Heap Connect: Overview & Schema

Overview

Heap Connect can export your data to S3 or to three dynamic data warehouses: Redshift, BigQuery, and Snowflake. All exports are completely retroactive, just like the Heap dashboard. As you define new events and modify existing events, we seamlessly update your cluster schema with all historical data, which ensures that Connect always provides a clean and accurate representation of all of the raw data received since you’ve been using Heap.

Data Hierarchy

In Heap, all data is hierarchical: you have many users, who conduct many sessions, and every session has many events. As a result, you can have metadata attached to every level of this hierarchy, which we refer to as user, session and event-level properties. Any information on the user level propagates to the session and event level, and any information on the session-this level propagates to the event level.

For example, any user property (e.g. their email address) is available as a property on the session and event level in Heap, and any session property (e.g.

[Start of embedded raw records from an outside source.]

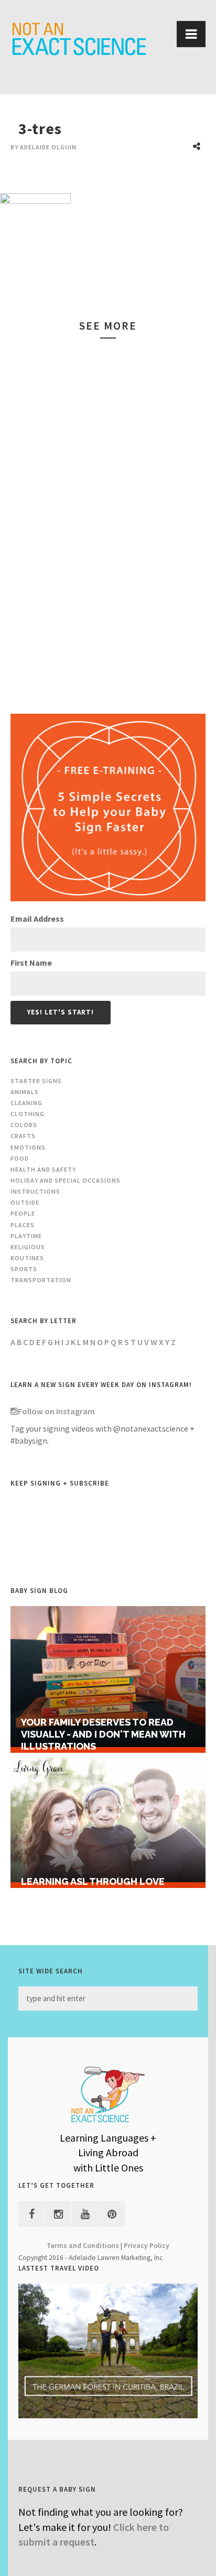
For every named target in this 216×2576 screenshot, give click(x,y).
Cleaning (26, 1103)
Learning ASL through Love (93, 1881)
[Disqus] (108, 518)
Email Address (37, 918)
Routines (27, 1258)
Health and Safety (43, 1169)
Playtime (26, 1236)
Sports (23, 1269)
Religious (27, 1247)
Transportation (40, 1280)
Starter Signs (36, 1081)
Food (19, 1158)
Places (22, 1225)
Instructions (35, 1191)
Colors (23, 1125)
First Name (31, 962)
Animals (24, 1092)
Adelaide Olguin (48, 147)
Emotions (28, 1147)
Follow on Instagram (56, 1411)
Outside (24, 1202)
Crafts (23, 1136)
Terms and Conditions (83, 2245)
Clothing (27, 1114)
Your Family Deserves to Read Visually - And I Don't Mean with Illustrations (103, 1734)
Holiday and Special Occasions (65, 1180)
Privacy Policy (146, 2245)
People (22, 1213)
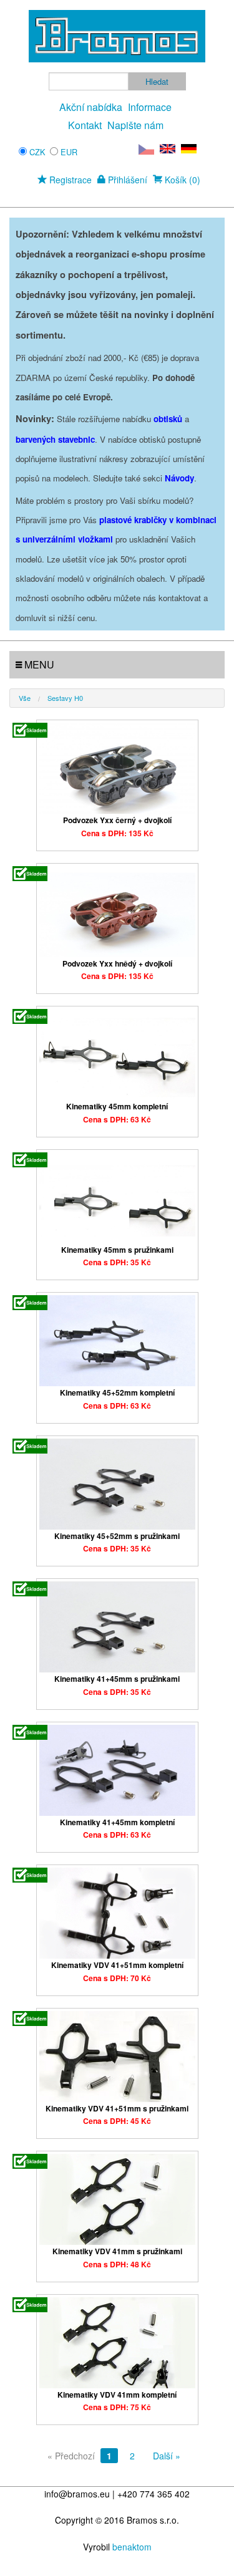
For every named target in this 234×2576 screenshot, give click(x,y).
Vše (25, 698)
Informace (150, 107)
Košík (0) (181, 179)
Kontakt (85, 125)
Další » (166, 2455)
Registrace (69, 179)
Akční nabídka (90, 107)
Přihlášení (126, 179)
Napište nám (135, 125)
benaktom (132, 2546)
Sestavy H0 (65, 698)
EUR (69, 152)
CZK (37, 152)
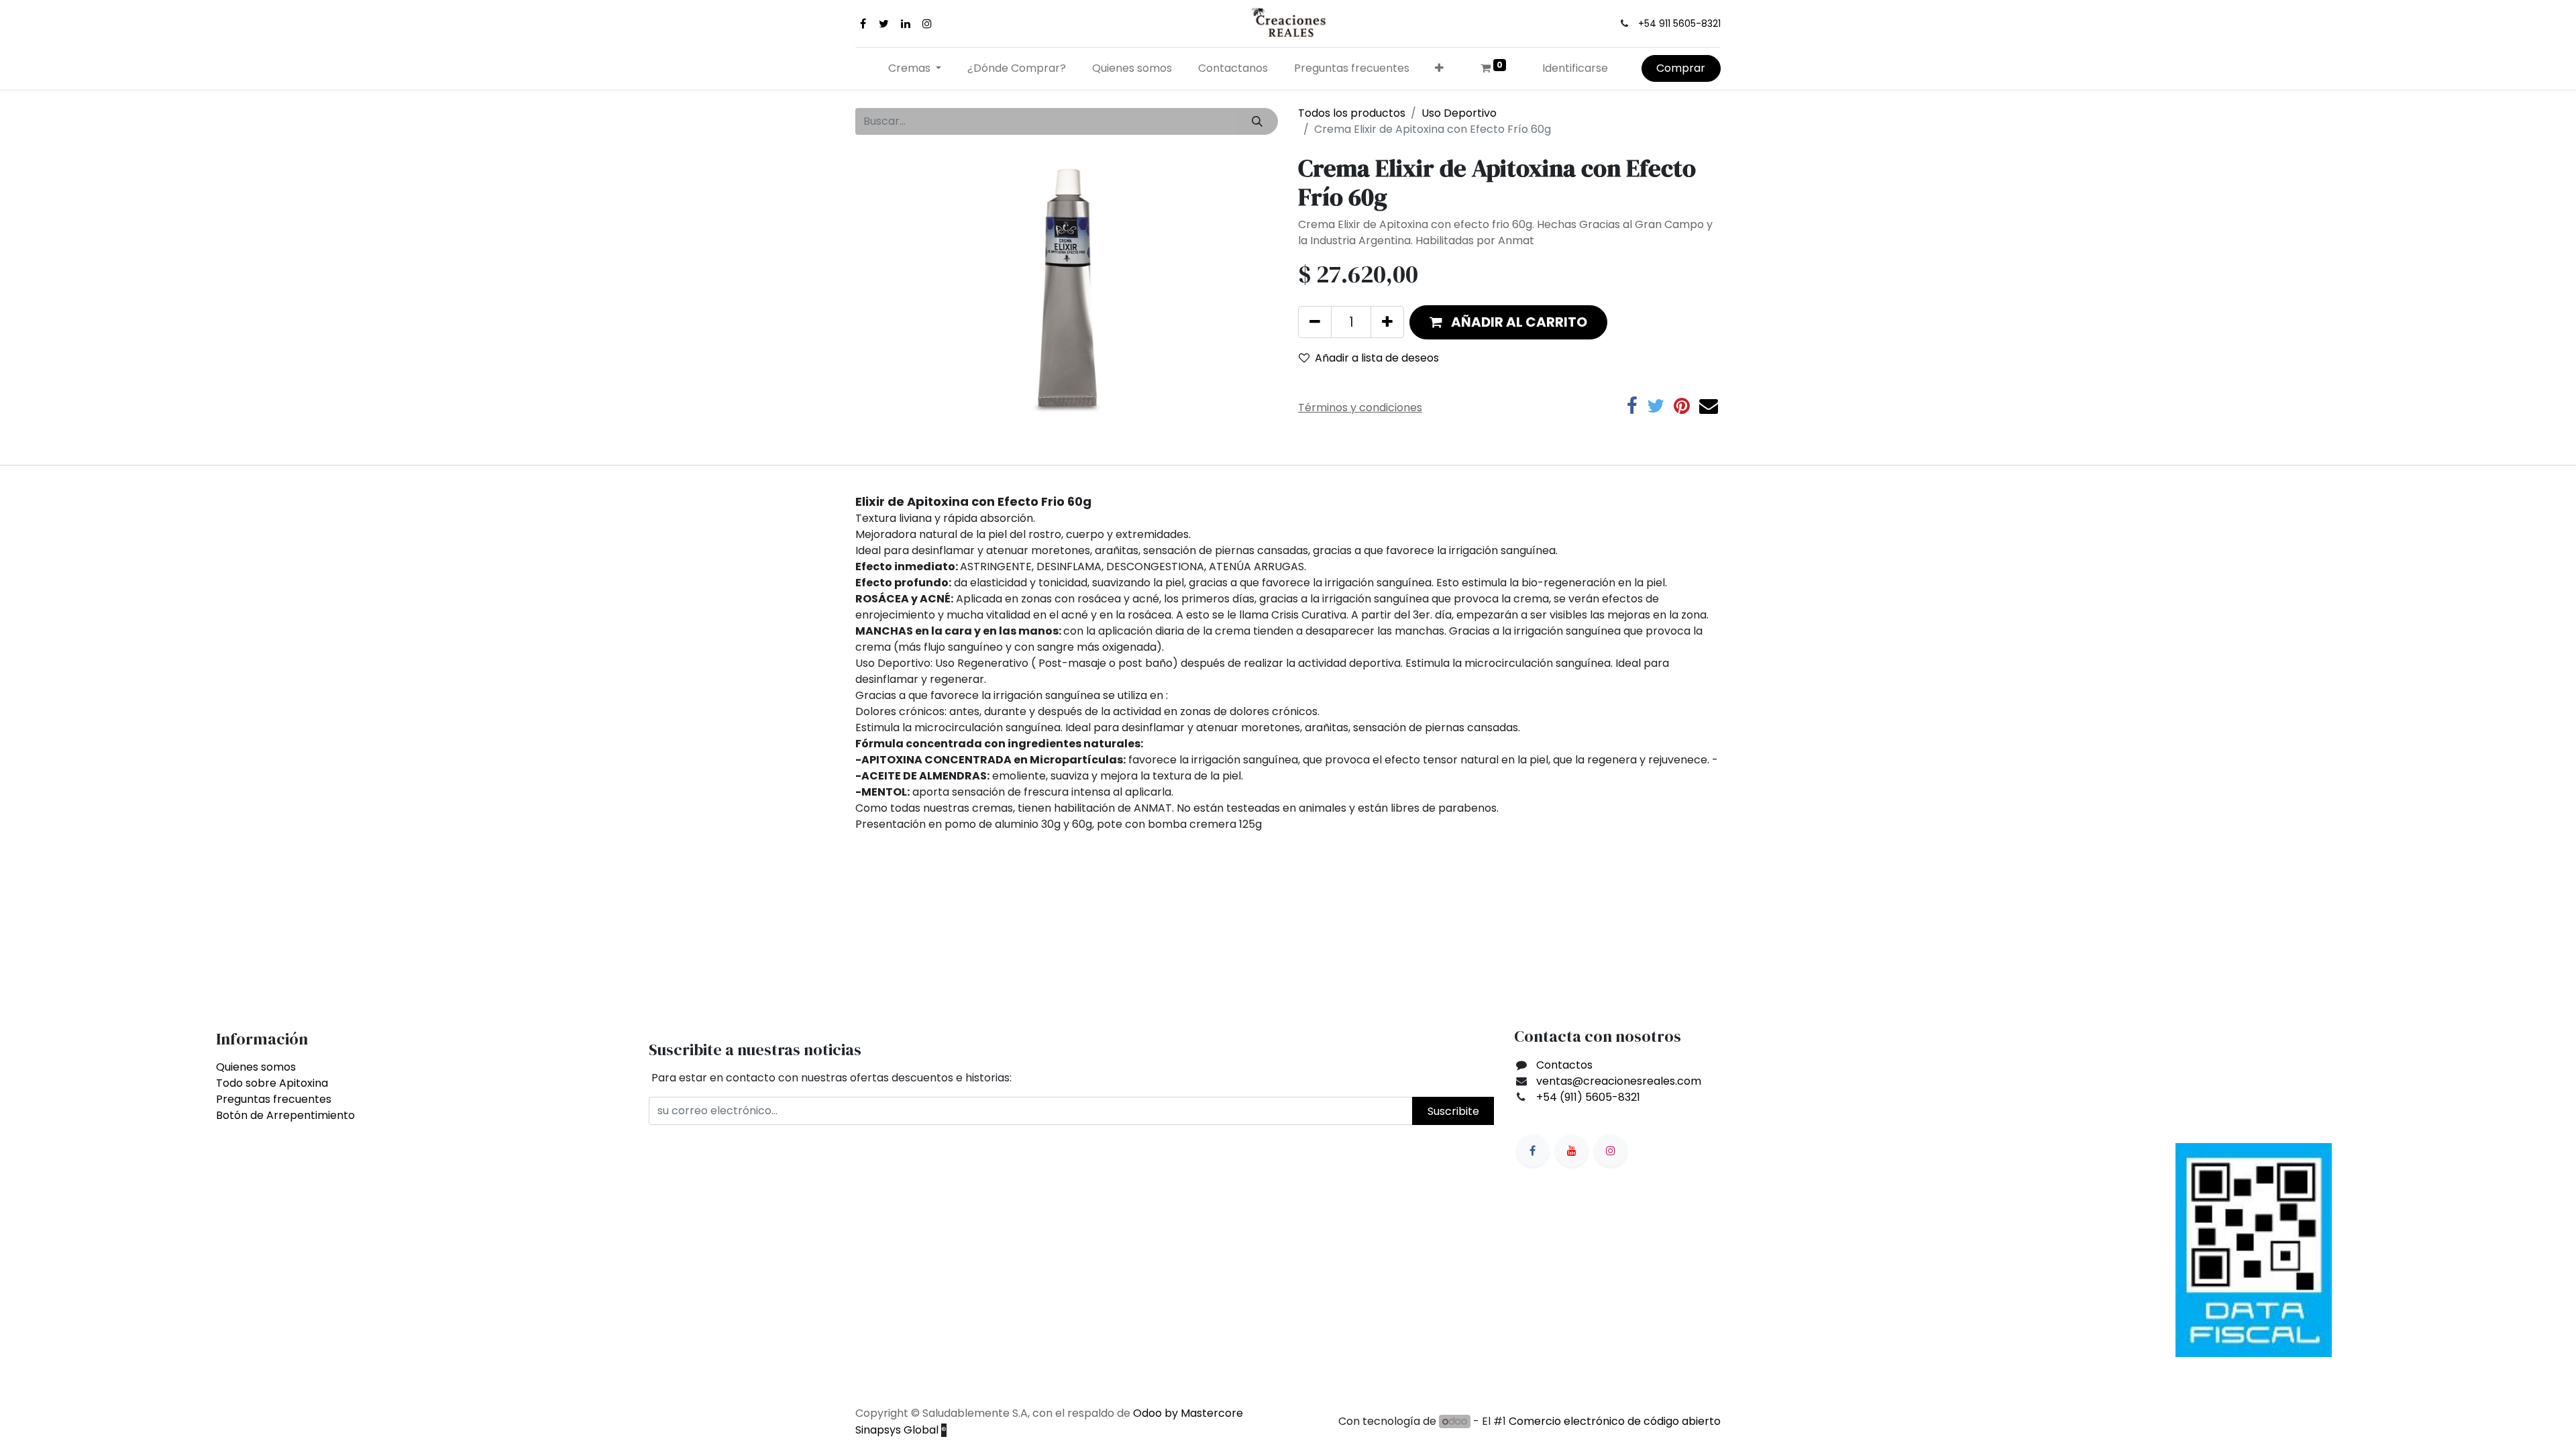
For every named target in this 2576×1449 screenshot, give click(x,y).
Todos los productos (1351, 113)
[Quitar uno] (1315, 322)
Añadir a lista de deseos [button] (1377, 358)
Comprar (1680, 68)
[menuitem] (1017, 68)
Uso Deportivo (1459, 113)
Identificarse (1575, 68)
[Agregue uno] (1387, 322)
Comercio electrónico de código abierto (1615, 1421)
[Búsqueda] (1257, 121)
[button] (1439, 68)
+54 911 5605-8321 (1679, 23)
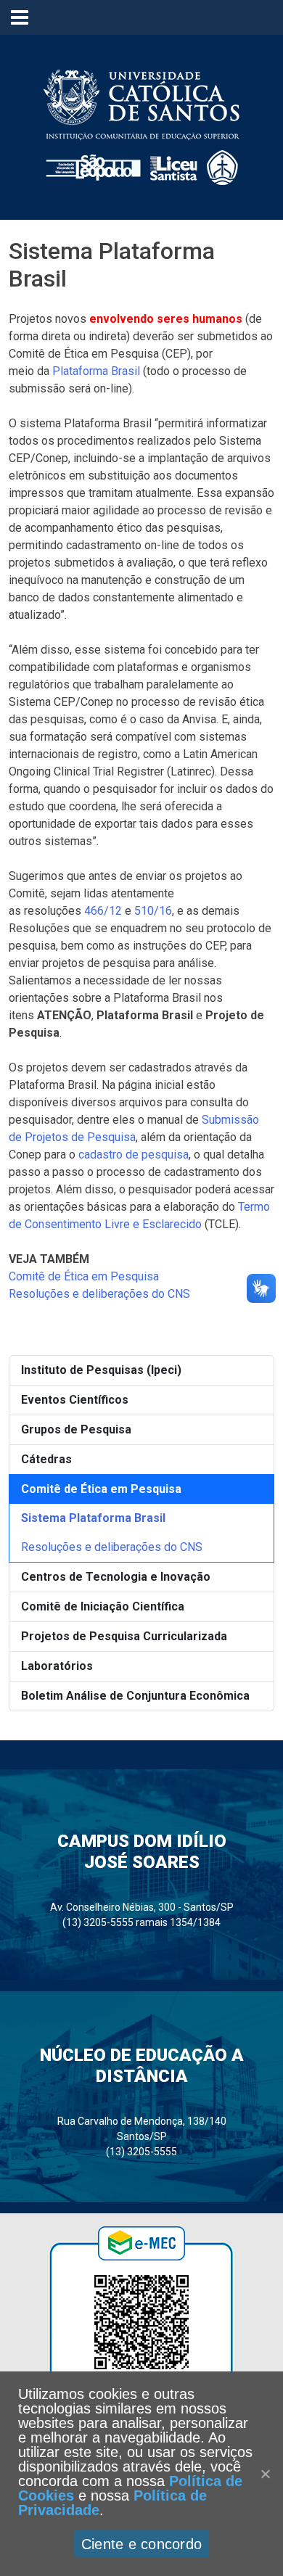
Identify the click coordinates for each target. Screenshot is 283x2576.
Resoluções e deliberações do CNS (111, 1547)
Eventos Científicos (74, 1400)
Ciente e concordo (141, 2544)
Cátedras (46, 1459)
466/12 (103, 911)
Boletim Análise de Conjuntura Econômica (135, 1696)
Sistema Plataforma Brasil (93, 1518)
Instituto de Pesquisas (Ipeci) (101, 1370)
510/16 (153, 911)
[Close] (265, 2473)
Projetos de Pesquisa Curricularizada (124, 1636)
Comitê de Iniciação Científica (102, 1606)
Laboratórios (57, 1666)
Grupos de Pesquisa (76, 1429)
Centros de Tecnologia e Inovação (115, 1577)
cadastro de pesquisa (133, 1154)
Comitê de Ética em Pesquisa (101, 1489)
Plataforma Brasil (96, 371)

UTM Source) is available as a property on the event level. However, any event-level property (e.g. URL Path) is not available on the session or user level as it pertains to only where the event itself occurred. For a complete list of all of the information we collect out-of-the-box for each type of property, please refer to our doc on Autocaptured Properties.

Heap Connect adopts a similarly hierarchical schema. By default, every environment schema will have a users table (for all user information), a sessions table (for all session information) and a table for every defined event in Heap or logged via our API. For exports to a data warehouse, we’ll also create a table entitled all_events, which includes basic information about every event in the event tables joined together for ease in aggregate analysis. Please refer to Overview and Schema for a detailed description of each table’s schema.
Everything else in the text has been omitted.